How To Build Muscle Chest

Every person who walked into the gym usually has the first instinct to form their chest muscles. Muscular chest could be said to be a symbol of masculine and a man who has a muscular chest invite the attention and respect.
If you see Arnold and Franco Columbo has the best chest and even though they already have a good genetic shape of their bodies, but still they do the exercises and the correct program and high intensity.
After observing hundreds of trainers and gym members, following up some anomalies that make a lot of people can not form a good chest. It’s important to remember when practicing.
Important anomalies Chest Exercises
1. Scapula (shoulder blades) Retraction
This is the most important rule when doing any chest exercises. You should be able to pull the shoulders back and down and shoulder blades (scapula / dipunggung part of the bone plate) was arrested for practicing chest. This helps you to isolate the pectoral muscles (chest) fully activate the muscle fibers so that the maximum. People who struggle to do this, and this will be explained later, not ever feel muscle contractions and chest full of feel tired more often than chest on shoulder.
2. Curve and Spinal Flexibility

This is how a healthy spine and a normal looking and you can see a natural arch that provides many functions in relation to posture, movement, shock damping, nerve protection, flexibility and others. In connection with the formation of breasts, if someone has a flat spine / straight with a little arch, they have more difficulties to arch their backs in order to perform the contraction scapula during chest exercises.

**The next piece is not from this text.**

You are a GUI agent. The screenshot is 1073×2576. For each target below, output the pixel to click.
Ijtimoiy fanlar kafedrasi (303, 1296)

Fit Shop3 ad. Deltoid and the Dominant Triceps
Someone who has a shoulder (delta) and a very muscular triceps will be difficult to isolate the chest while practicing for the second shoulder and triceps muscles to dominate the load and take over the chest muscles. This means the chest muscles can not work fully.

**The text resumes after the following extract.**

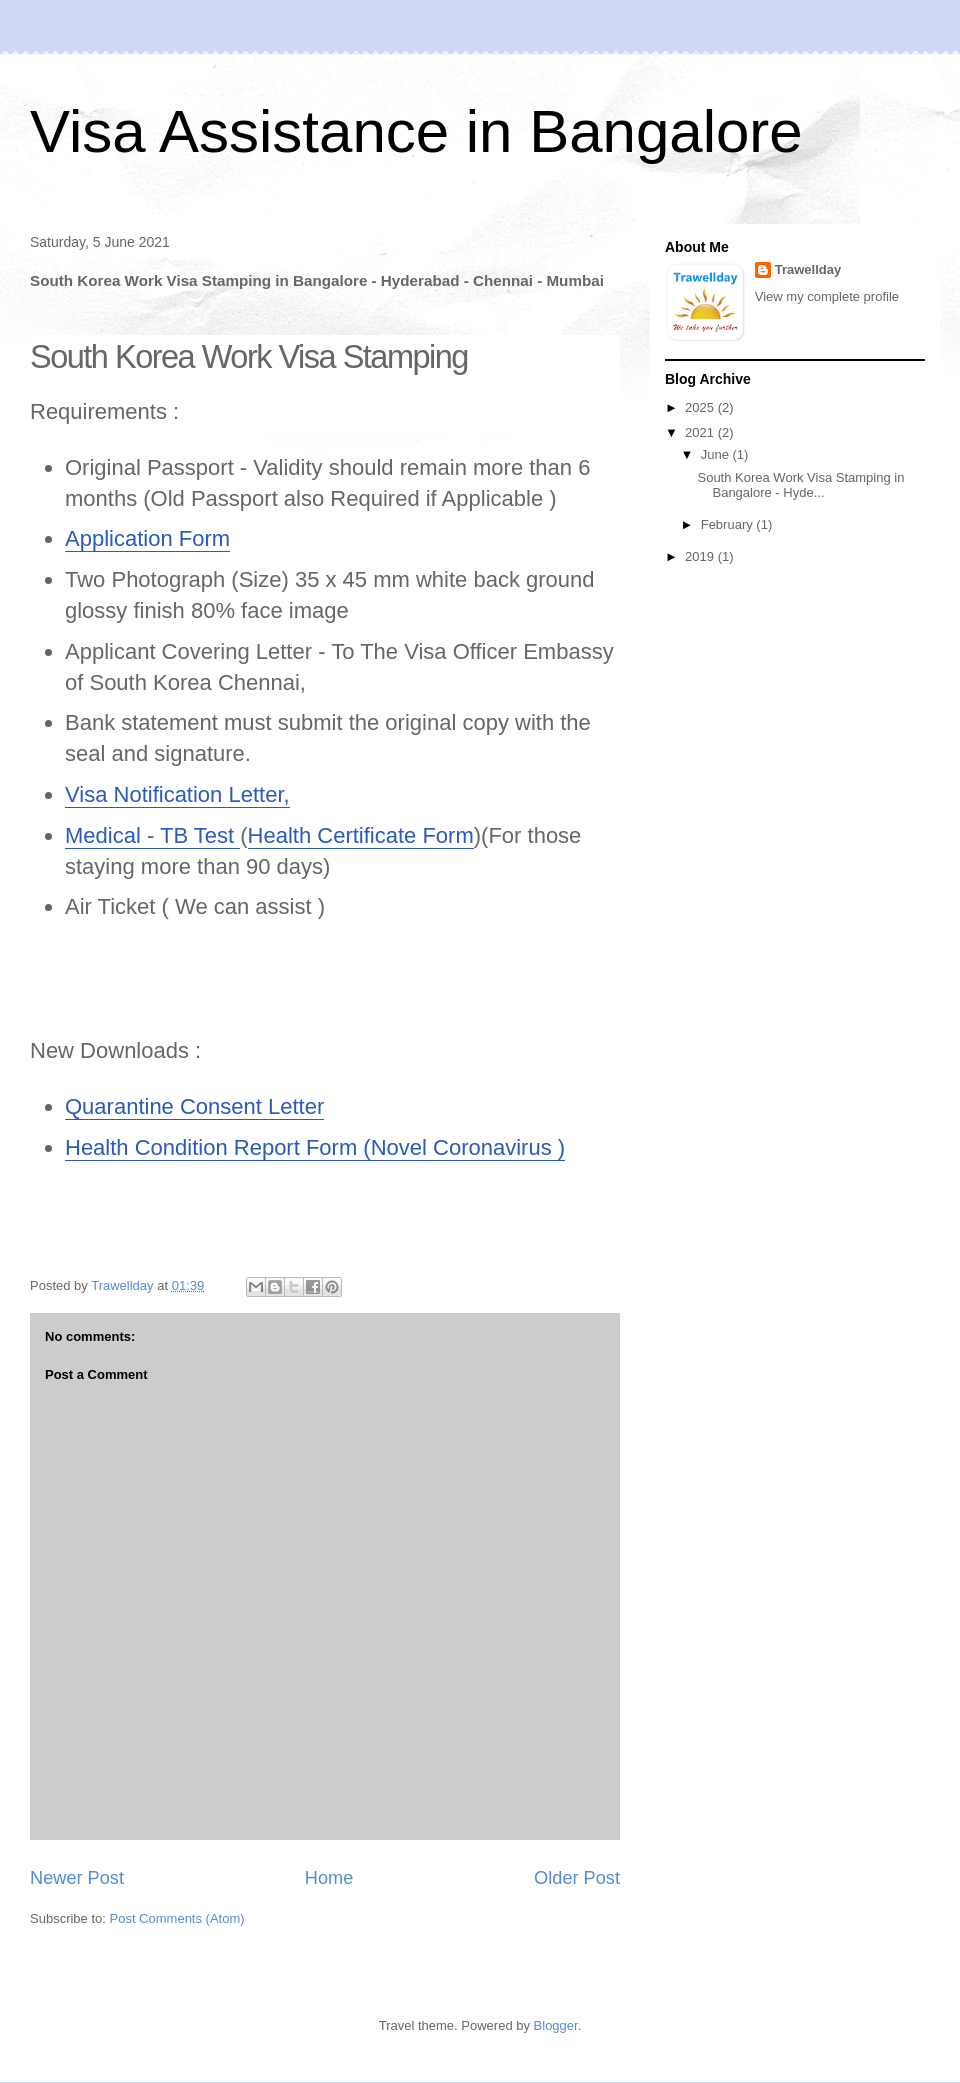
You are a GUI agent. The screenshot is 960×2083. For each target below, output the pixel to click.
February (729, 524)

4. Deltoid and the Weak Triceps
In contrast to the three points, a pair of delta / shoulder and triceps are weak can be prohibitive ability chest exercises because the muscle will fatigue before the chest could fully practice until exhausted. If you do press the delta movement and triceps are the muscles involved and then it’s given first, then the practice could not continue and the chest was not stimulated.
5. Starting from the Start
If you are a beginner, it will be difficult to feel the contraction of the right chest muscle while training. You are not just still do not have a feeling about which one works the muscle but may also be due to the chest muscles are still owned by thin so that no contractions are felt. In this case, focus on technique and mentality is very important and that your chest muscles begin to thicken, it’s easier to feel the contractions and begin the process of muscle growth.
6. Low Flexibility
This has to do with points 1 and 2. if the upper body flexibility is low, such as the shoulder joint has a limited space and your spine is not appropriate, then arch your back and make it more difficult scapula retraction. Exercise with posture and flexibility of an ugly can increase the risk of injury, too.